Background: More than half of surrogate decision-makers experience regret after making decisions for a patient in the intensive care unit (ICU). This risk is enhanced following patient death yet may be buffered by their emotion regulation tendencies.
Objective: We investigated how a patient's survival outcome (alive/deceased) influenced their surrogate decision-maker's risk of developing decision regret and how their cognitive reappraisal tendencies for emotion regulation mitigate this risk.
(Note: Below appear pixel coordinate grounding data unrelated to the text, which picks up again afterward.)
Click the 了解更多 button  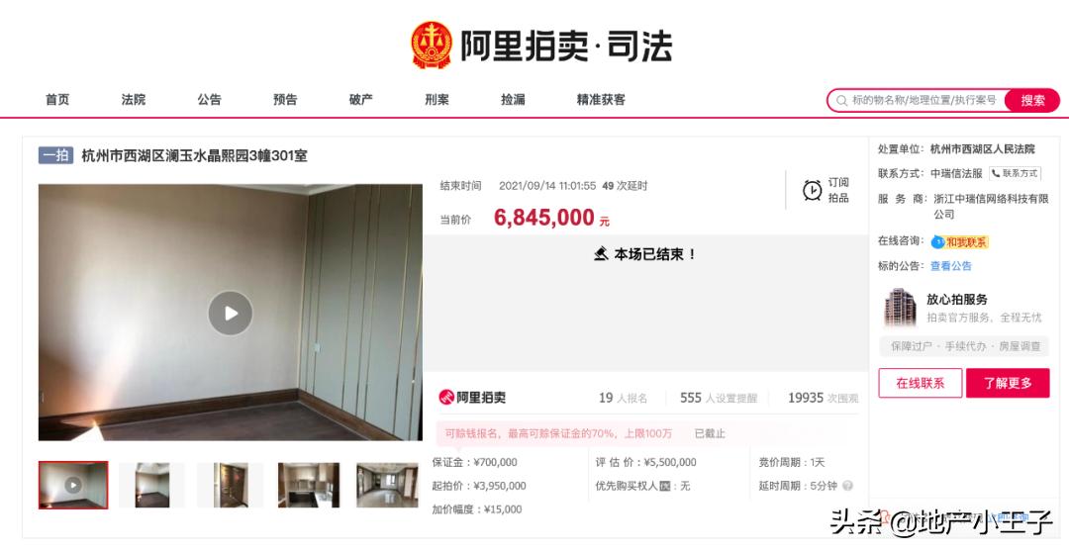(1008, 383)

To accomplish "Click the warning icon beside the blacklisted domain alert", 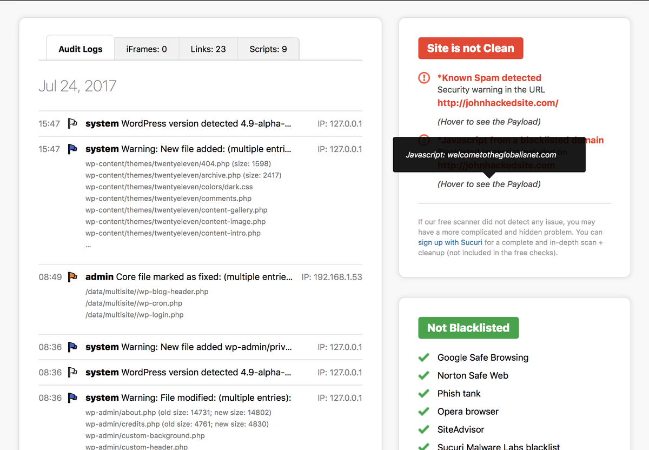I will [x=424, y=140].
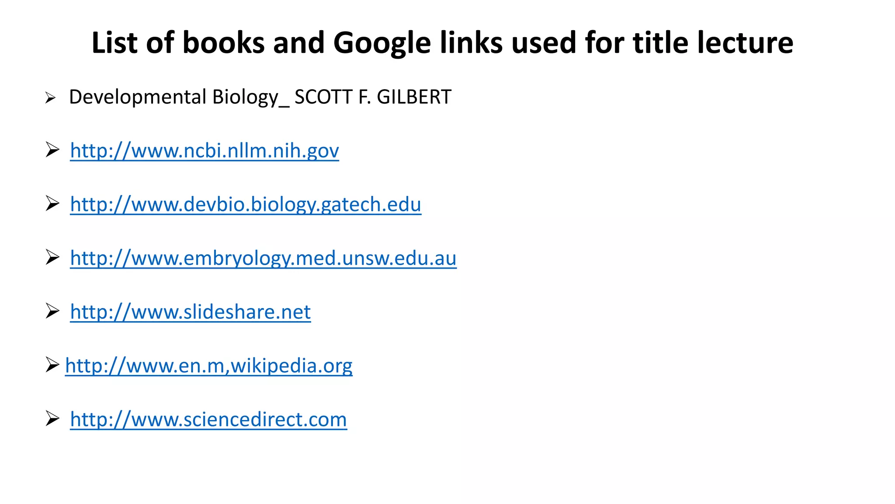Click the author name SCOTT F. GILBERT
The image size is (895, 504).
click(373, 97)
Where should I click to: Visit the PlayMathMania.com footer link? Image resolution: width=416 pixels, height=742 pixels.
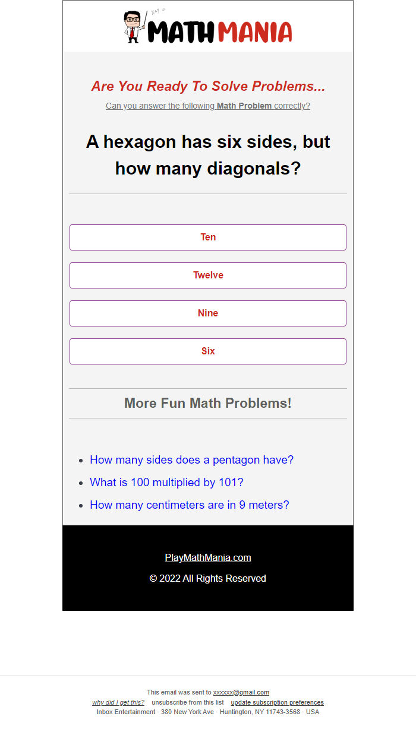[x=208, y=557]
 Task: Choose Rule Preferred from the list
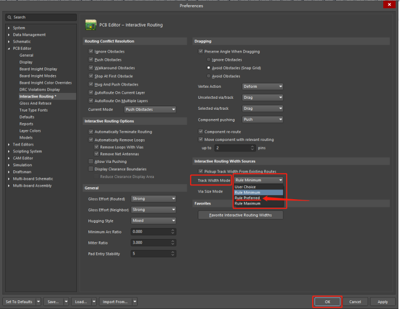pyautogui.click(x=247, y=198)
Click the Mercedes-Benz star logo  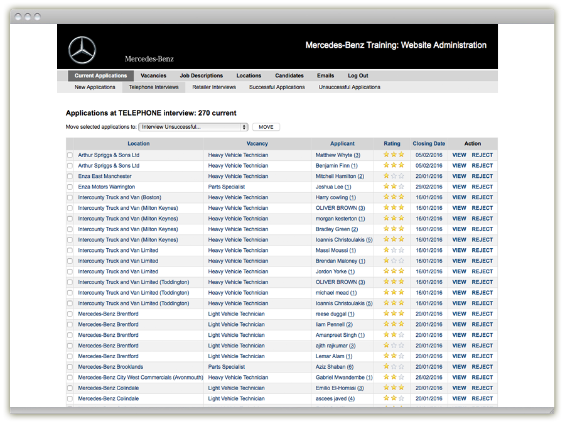[82, 50]
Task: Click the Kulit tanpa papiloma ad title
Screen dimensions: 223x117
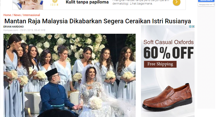Action: pos(87,2)
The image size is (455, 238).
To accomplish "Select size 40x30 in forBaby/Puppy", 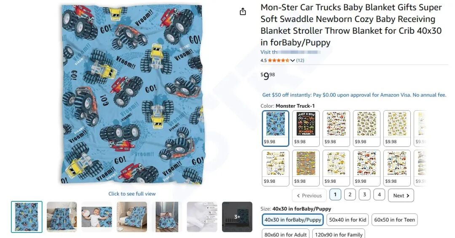I will pyautogui.click(x=292, y=220).
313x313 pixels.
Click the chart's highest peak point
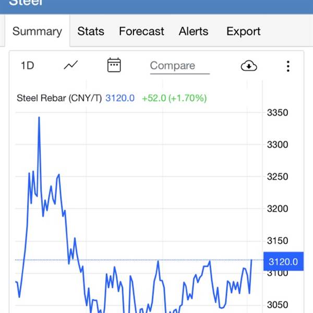[39, 117]

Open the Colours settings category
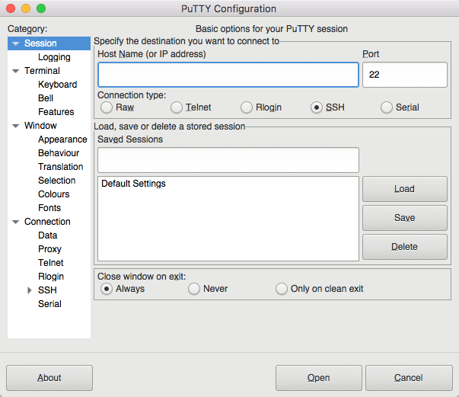point(53,194)
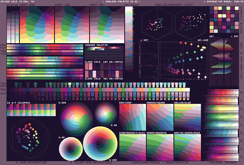Click the 12 bit colspace strip
The height and width of the screenshot is (165, 244).
31,110
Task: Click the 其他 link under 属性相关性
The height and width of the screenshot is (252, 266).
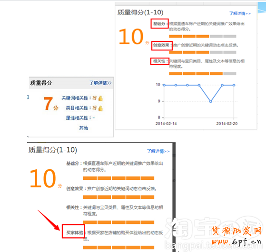Action: click(84, 128)
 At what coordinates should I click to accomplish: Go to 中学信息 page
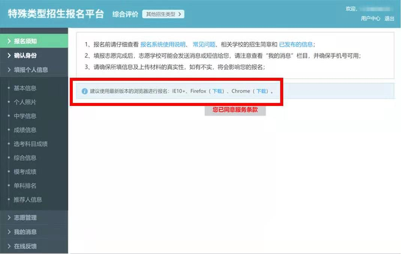point(25,116)
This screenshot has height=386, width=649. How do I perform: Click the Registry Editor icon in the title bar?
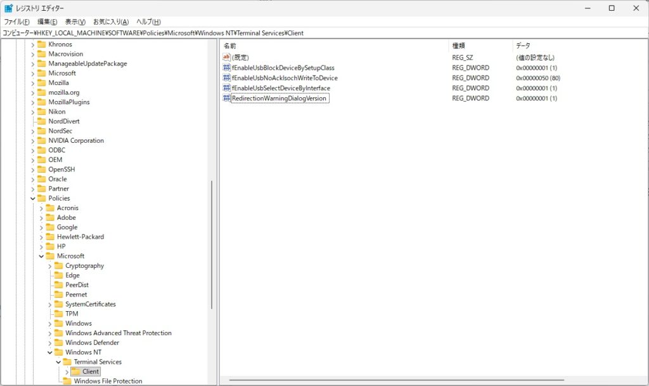[9, 8]
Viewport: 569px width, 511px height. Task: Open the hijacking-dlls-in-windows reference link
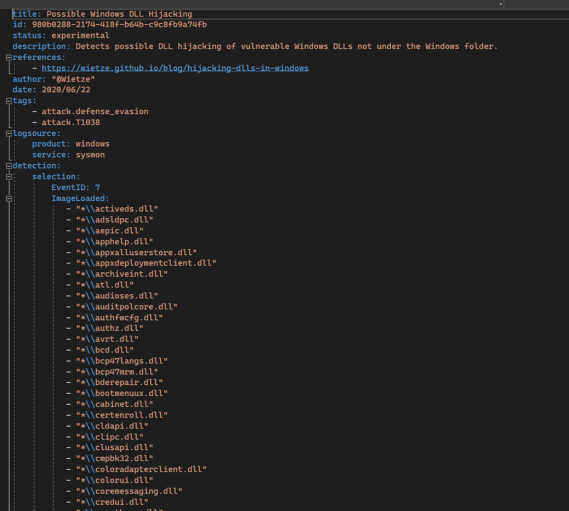point(175,68)
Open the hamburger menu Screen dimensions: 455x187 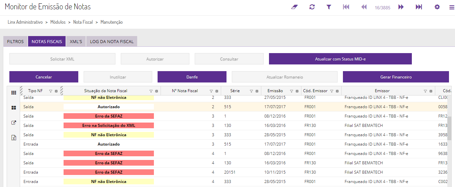click(452, 7)
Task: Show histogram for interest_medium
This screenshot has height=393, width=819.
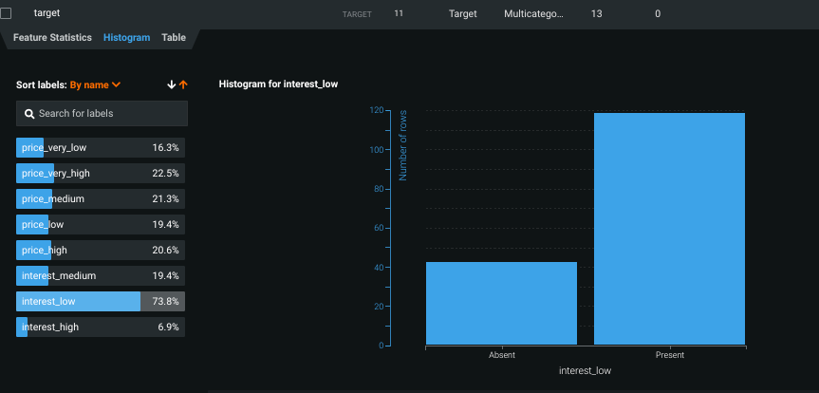Action: (101, 275)
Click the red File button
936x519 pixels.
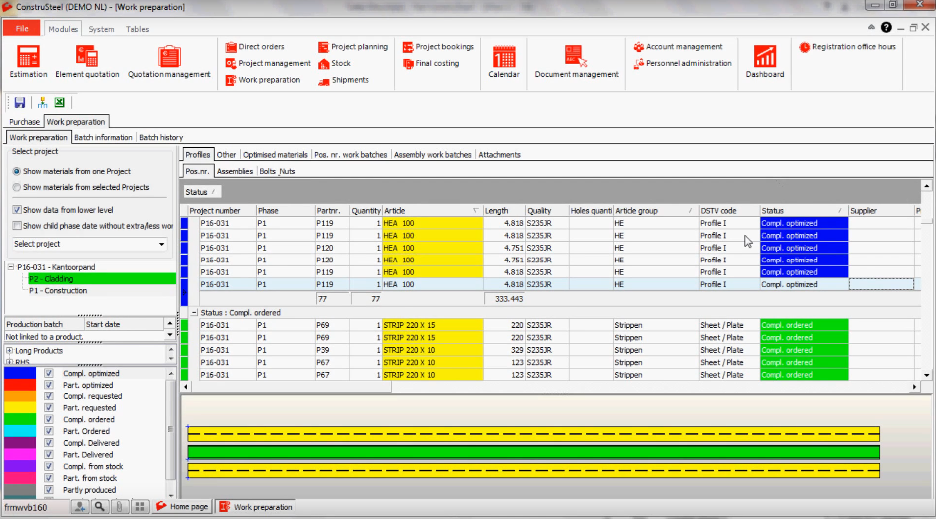click(x=22, y=28)
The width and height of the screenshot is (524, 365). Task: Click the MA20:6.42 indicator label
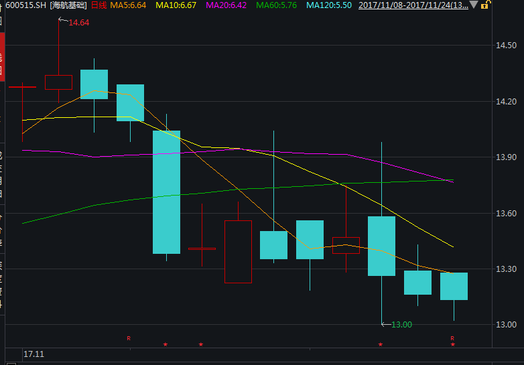click(x=226, y=5)
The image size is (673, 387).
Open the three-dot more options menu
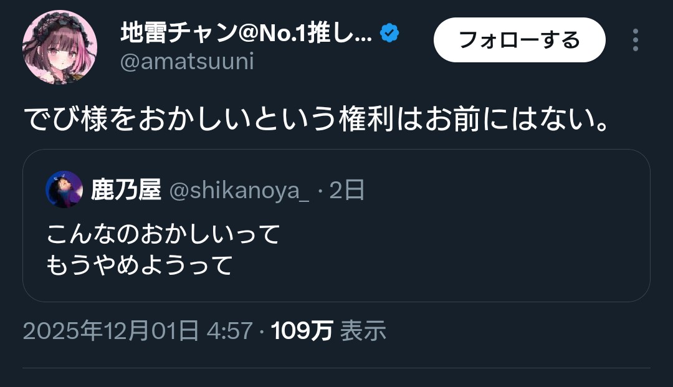pyautogui.click(x=635, y=40)
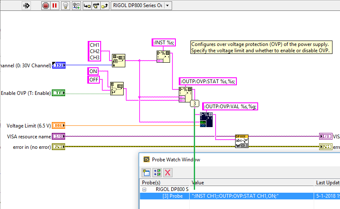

Methods: Using data collected from a randomized controlled trial, we performed a secondary analysis of 158 surrogate decision-makers for incapacitated, mechanically ventilated adults within 4 ICUs at a tertiary medical center. We measured cognitive reappraisal tendency at study enrollment and decision regret 90 days post-enrollment. Adjusting for individual and process-related factors, we used logistic regression to examine the association between a patient's survival outcome and their risk of experiencing decision regret and the moderating role of cognitive reappraisal tendency on this relationship.
Results: Fifty percent of surrogate decision-makers reported decision regret. Surrogates of deceased patients had 5.7 times greater odds of regret than those of survivors. Among these surrogates, a 1 standard deviation increase in their cognitive reappraisal tendency was associated with a 4-fold reduction in their odds of experiencing regret.
Conclusions: Surrogate decision-makers of decedents are more likely to experience regret. These odds decrease as the surrogate's tendency to use cognitive reappraisal increases. Reappraisal-based interventions could improve psychological outcomes for surrogate decision-makers, highlighting a novel opportunity for targeted support in critical care settings.